The Presence Questionnaire (PQ) (Witmer and Singer 1998) focuses on the evaluation of the sense of presence in virtual environments. It consists of 24 items with seven response options, but only 19 items were considered in this study, while items about audio and haptic interaction, which are not included in the current version of our simulator, were discarded.

The scores of items 14, 17 and 18 are computed by subtracting the scale value chosen by the user from 7 (since for such items higher values denote worse opinions expressed by the users).
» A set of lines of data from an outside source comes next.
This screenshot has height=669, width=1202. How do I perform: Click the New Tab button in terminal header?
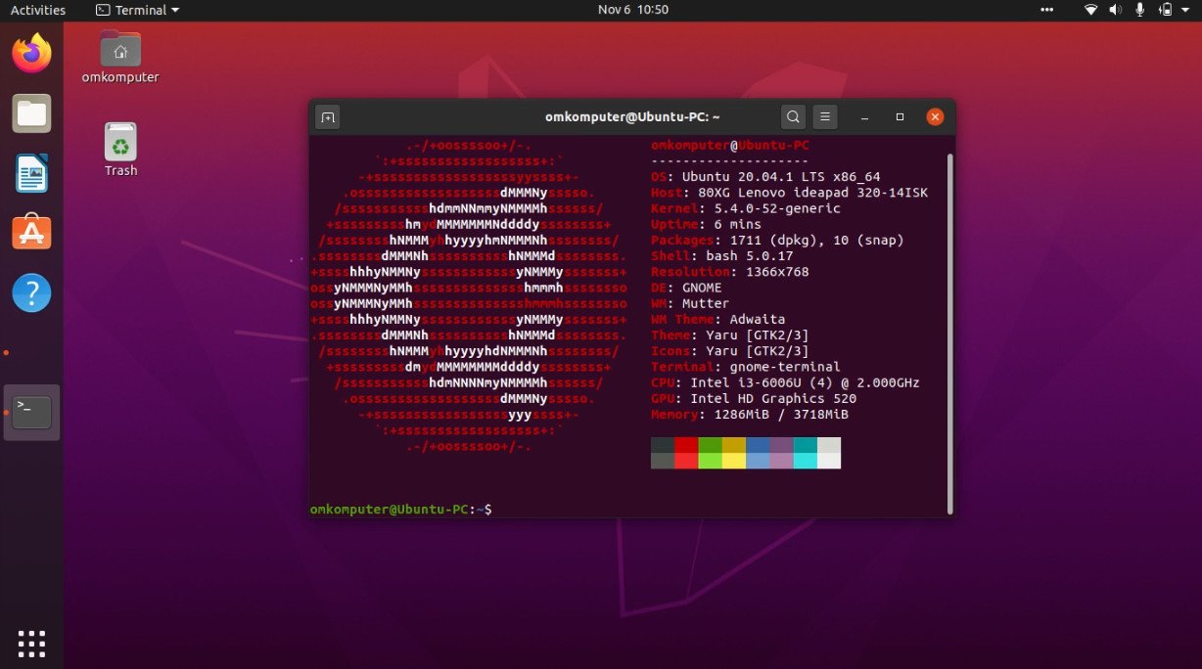coord(327,116)
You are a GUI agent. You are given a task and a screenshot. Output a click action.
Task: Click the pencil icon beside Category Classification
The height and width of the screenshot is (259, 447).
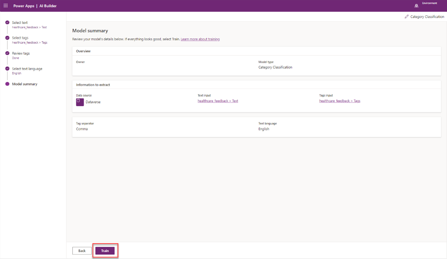[406, 16]
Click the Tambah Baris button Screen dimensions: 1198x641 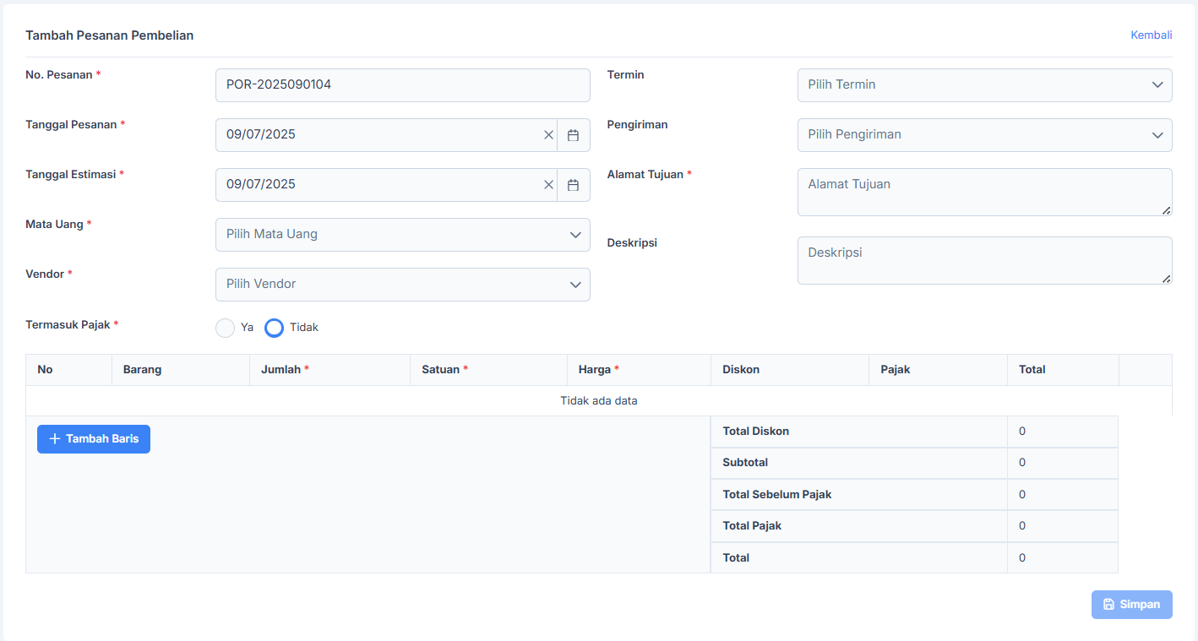click(x=94, y=439)
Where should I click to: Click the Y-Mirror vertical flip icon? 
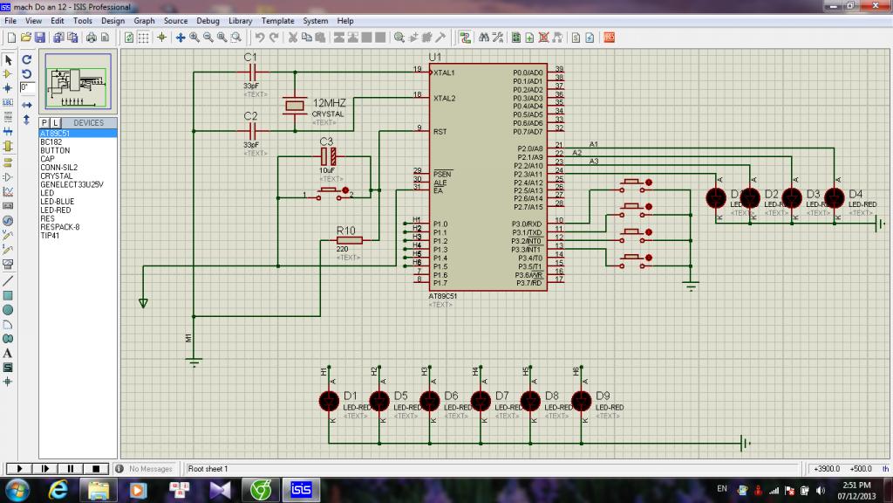(27, 119)
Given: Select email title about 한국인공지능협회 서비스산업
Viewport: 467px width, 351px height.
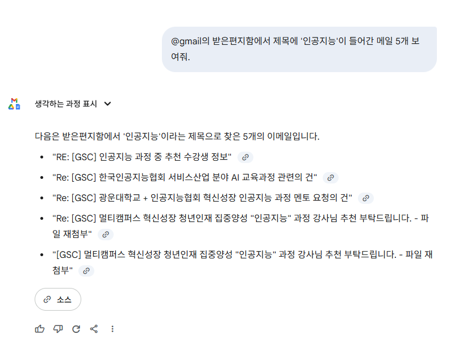Looking at the screenshot, I should coord(185,177).
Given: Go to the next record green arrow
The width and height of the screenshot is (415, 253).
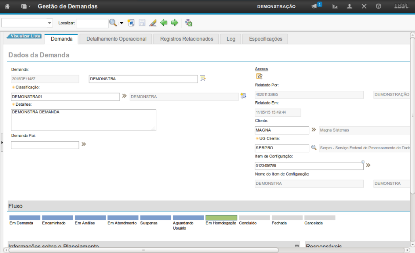Looking at the screenshot, I should tap(174, 23).
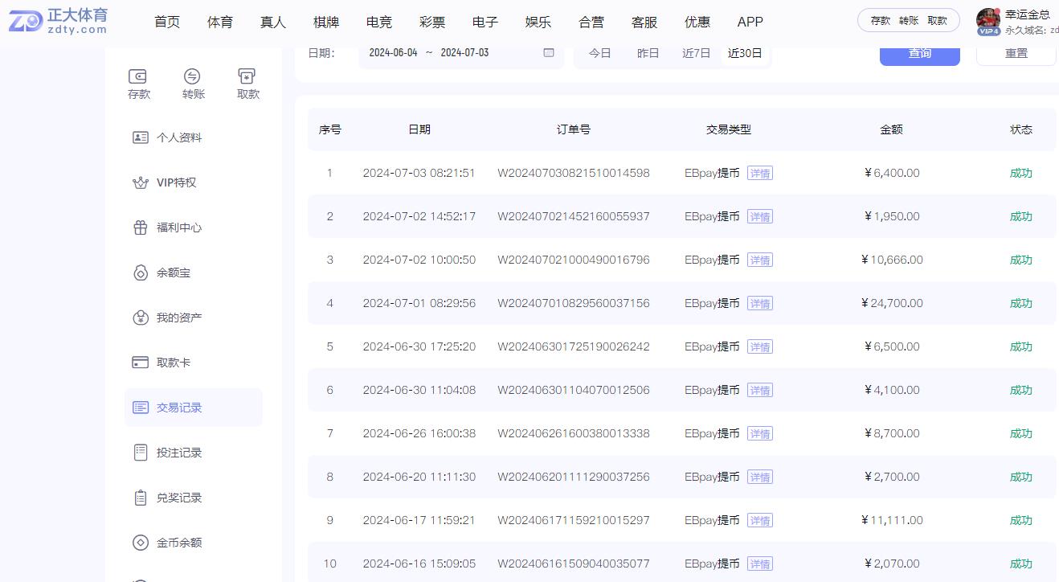Open the date picker calendar control
This screenshot has height=582, width=1059.
(549, 52)
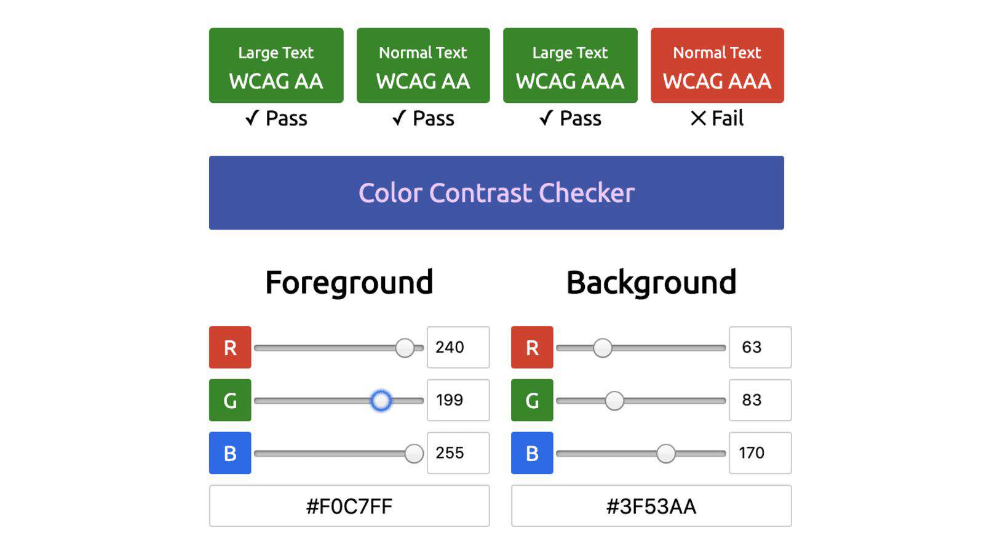Focus the foreground red value field 240
Screen dimensions: 984x554
(458, 347)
The scores of all the remaining items are computed by subtracting 1 from the scale value chosen by the user.

9.1 PQ factors

PQ items can be grouped into four factors (Witmer et al. 2005) representing involvement (items 1, 2, 3, 4, 5, 6, 7, 10 and 13), interface quality (items 17 and 18), adaptation/immersion (items 8, 9, 14, 15, 16 and 19) and visual fidelity (items 11 and 12).

As suggested by the NbClust package, three clusters for mean scores and three other clusters for coefficients of variation of PQ components were created through the k-means method. In this way, three different score levels were obtained: they are represented by the numbers in brackets in Table 7.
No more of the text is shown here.